Proseguirà il grande riassetto dei media della Santa Sede? Era stato monsignor Dario Viganò, appena tre mesi fa, ad annunciare le linee strategiche della svolta dopo aver ricevuto da Papa Francesco la nomina a prefetto della neonata Segreteria per le Comunicazioni. Dopo le dimissioni di Viganò — accettate ieri dal Pontefice — resta da condurre a termine una mission di primo livello, per il Vaticano e la Chiesa cattolica. Quali siano le intenzioni di Papa Francesco, sono state messe nero su bianco nella lettera di ringraziamento a Viganò: che rimarrà al dicastero come assessore per mantenere “il contributo umano e professionale al nuovo prefetto al progetto di riforma voluto dal Consiglio dei Cardinali, da me approvato e regolarmente condiviso. Riforma ormai giunta al tratto conclusivo con l’imminente fusione dell’Osservatore Romano all’interno dell’unico sistema comunicativo della Santa Sede e l’accorpamento della Tipografia Vaticana”.



Alcune indiscrezioni, a caldo, guardano a monsignor Paul Tighe, vescovo irlandese, attualmente segretario del Pontificio Consiglio per la Cultura.
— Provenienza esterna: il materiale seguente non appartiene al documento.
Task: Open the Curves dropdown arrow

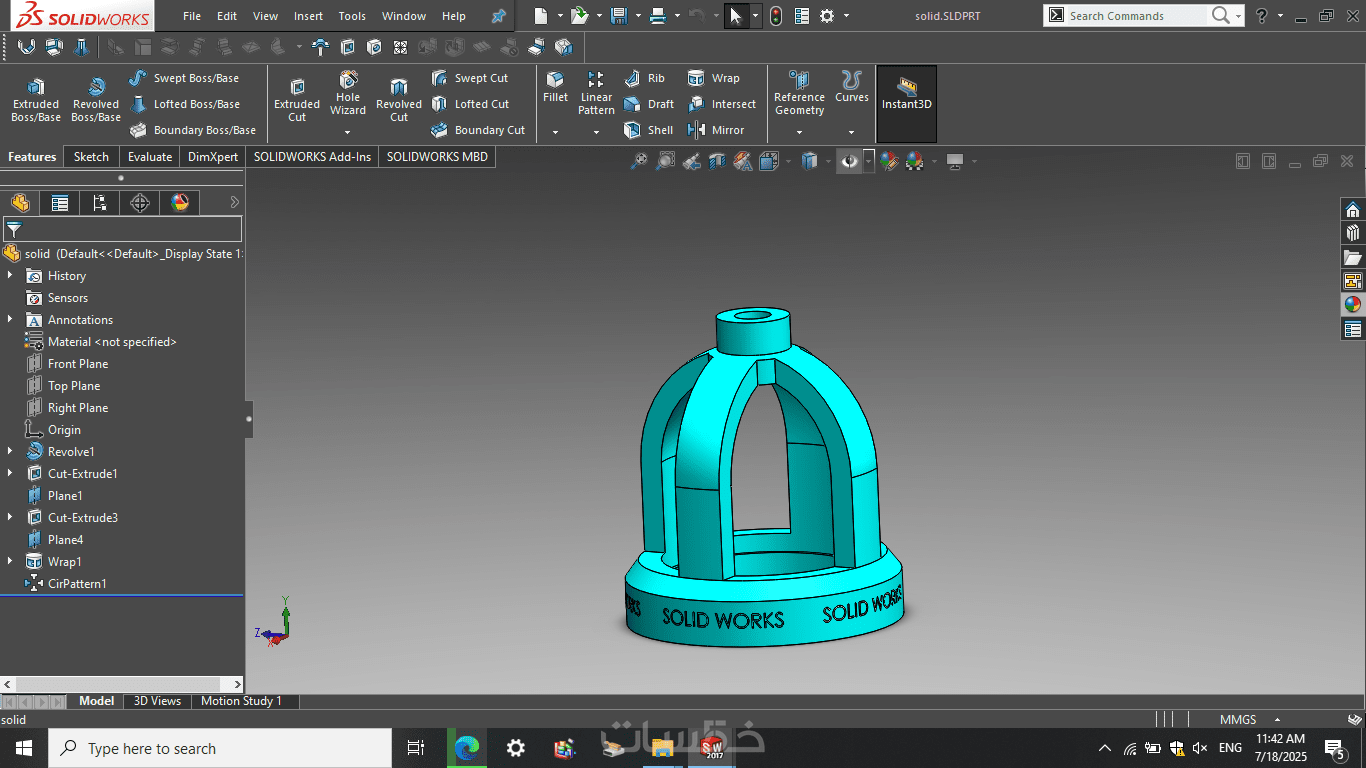Action: pyautogui.click(x=851, y=132)
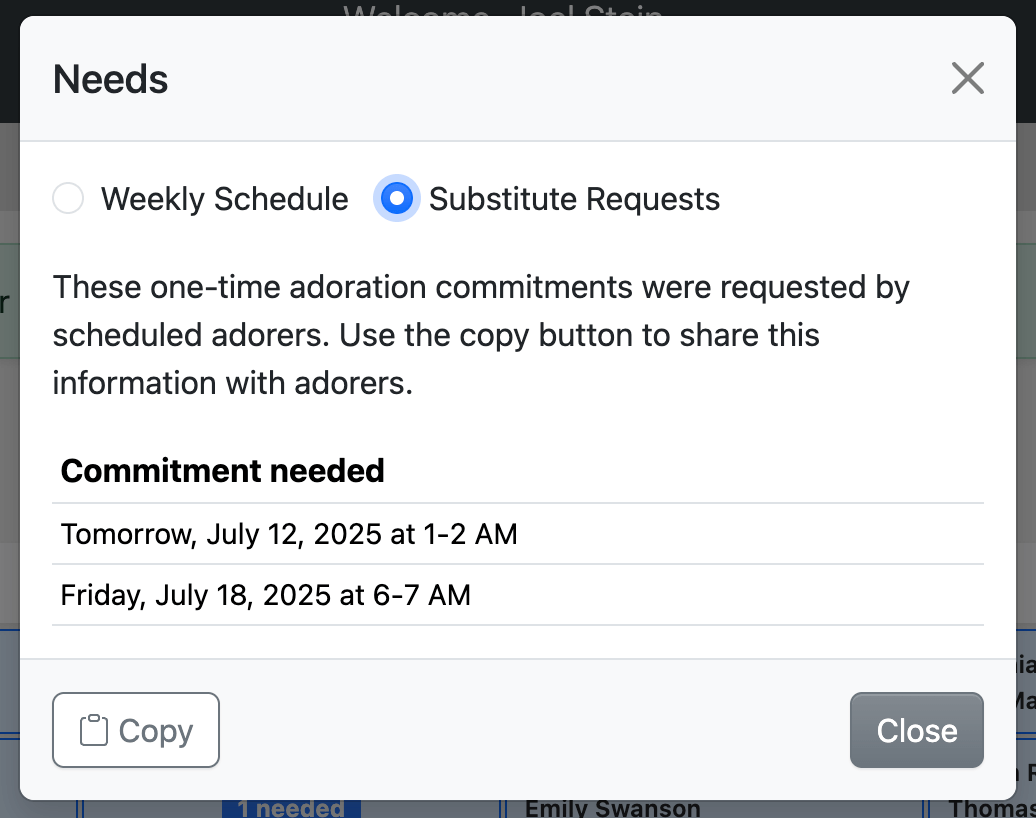Image resolution: width=1036 pixels, height=818 pixels.
Task: Select the Friday, July 18 commitment row
Action: point(265,595)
Chiunque sarà il successore di Viganò gli obiettivi e gli strumenti del riassetto sono stati individuati in modo preciso: e non si è trattato di un mero disegno tecnico-organizzativo, ma di un vero e proprio atto ecclesiale, pienamente inserito nel magistero pastorale del Pontefice.



La decisione di accorpare i diversi canali-media della santa Sede in una “newsroom unica” (Vatican News) è maturata anzitutto per rispondere alla domanda concreta di chiarezza, semplicità e trasparenza. La comunicazione della Santa Sede (della Chiesa cattolica) dev’essere pienamente accessibile e distinguibile. Deve raggiungere tutte le periferie e nel tragitto deve mantenersi integra e forte, non perdersi negli oceani delle fake news. Di qui l’orientamento deciso alla comunicazione digitale: la tecnologia più efficace e meno costosa, sia nella produzione che nella fruizione. Di qui anche la scelta — molto impegnativa — di superare i 156 anni di storia dell’Osservatore Romano: marchio prestigiosissimo di grande tradizione giornalistica, rimasto tuttavia ancorato a un format di quotidiano cartaceo divenuto in sé datato. Di qui, non da ultimo, la messa in cantiere di una razionalizzazione delle strutture di comunicazione vaticane. 



La sobrietà è assai più che uno stile, nella Chiesa di Papa Francesco: è la testimonianza quotidiana cui la Evangelii Gaudium e la Laudato si’ chiamano tutti i cattolici, operatori della comunicazione compresi. I mezzi economici e tecnologici messi a disposizione della comunicazione ecclesiale sono uno strumento, non un fine. Vanno utilizzati senza sprechi e nel modo più corretto. E’ un percorso molto sfidante: da un lato è necessario misurarsi alla pari sul “mercato delle notizie”, con professionalità e imprenditorialità competitive con quelle di milioni di provider. Dall’altro è necessario mantenere la qualità che non può non contraddistinguere la voce della Chiesa cattolica anche sul terreno squisitamente mediatico. 

Per questo commetterebbe un errore chi archiviasse l’avvicendamento di ieri alla Segreteria per la Comunicazione alla stregua di un fatto di cronaca spicciola, con quelle categorie interpretative. E le parole — assolutamente non di circostanza — rivolte dal Papa a Viganò interrogano e sollecitano non solo la Santa Sede, ma tutta la comunità ecclesiale: a cominciare da quella italiana, tutte le diocesi, tutte le realtà associative, tutti i movimenti. Qual è lo stato del sistema-media dei cattolici italiani? Quante risorse vi sono destinate, in quali strumenti, con quali risultati?